#### What needs to be done
Reproduce every record below exactly, with the pictures left out.

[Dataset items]

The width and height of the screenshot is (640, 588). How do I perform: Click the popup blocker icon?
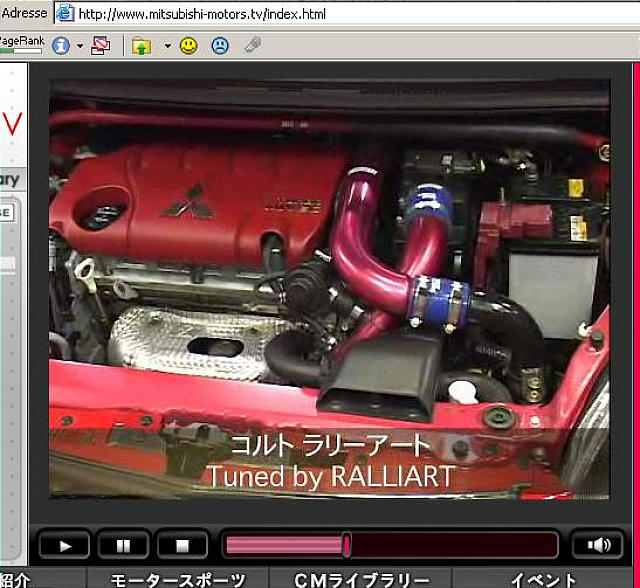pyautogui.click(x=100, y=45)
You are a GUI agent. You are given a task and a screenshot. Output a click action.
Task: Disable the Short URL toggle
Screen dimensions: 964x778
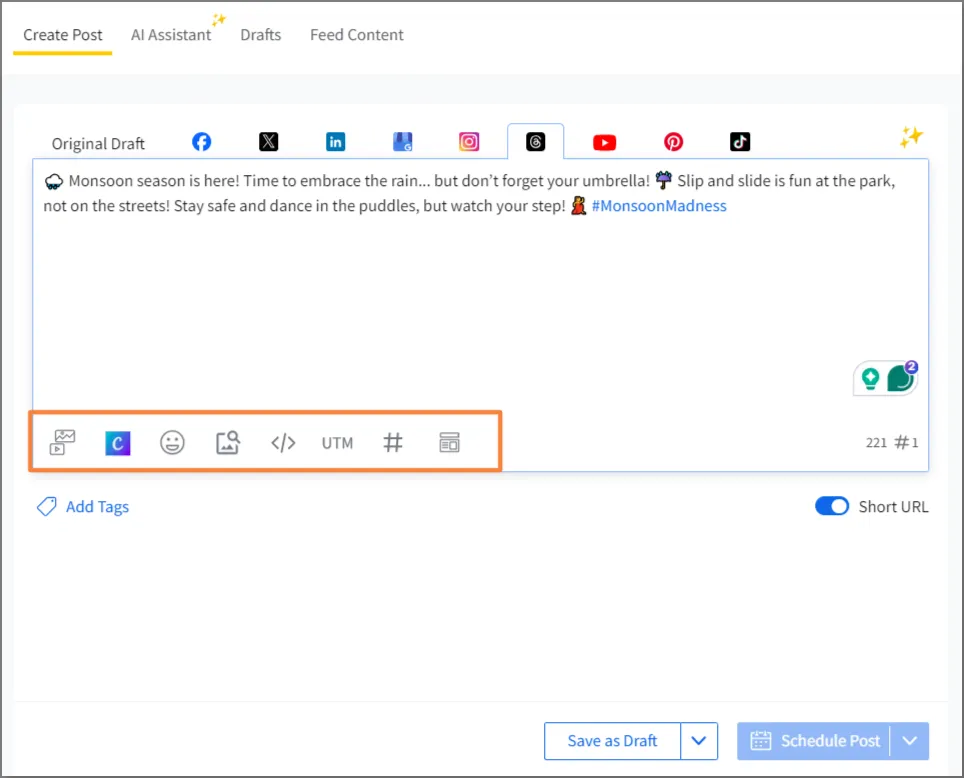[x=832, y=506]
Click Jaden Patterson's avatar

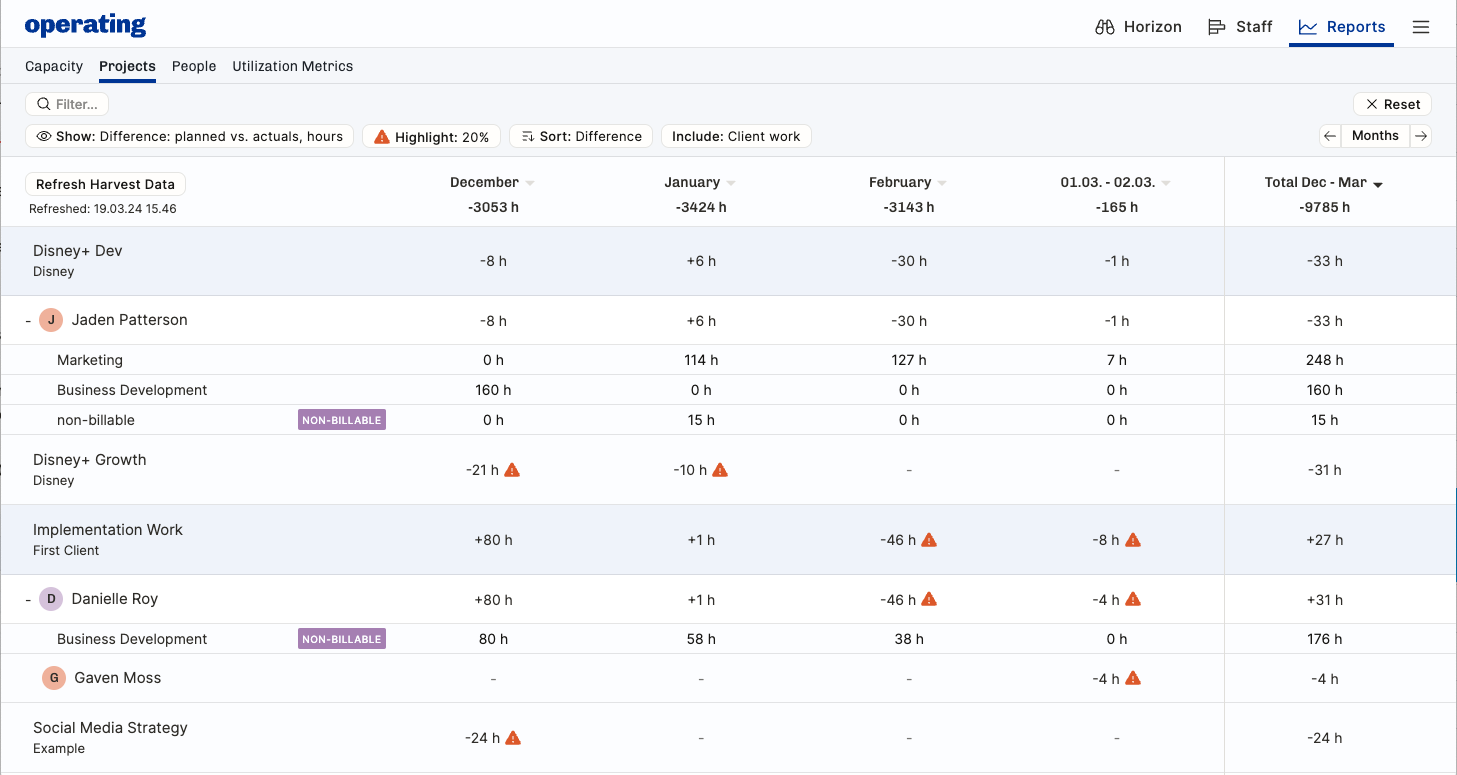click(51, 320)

#### Answer to the problem
The width and height of the screenshot is (640, 588). How do I perform: Click the popup blocker icon?
pyautogui.click(x=100, y=45)
You are a GUI agent. You are given a task and a screenshot. Output a click action.
Task: Disable the Short URL toggle
Screen dimensions: 964x778
[x=832, y=506]
Click Jaden Patterson's avatar

click(51, 320)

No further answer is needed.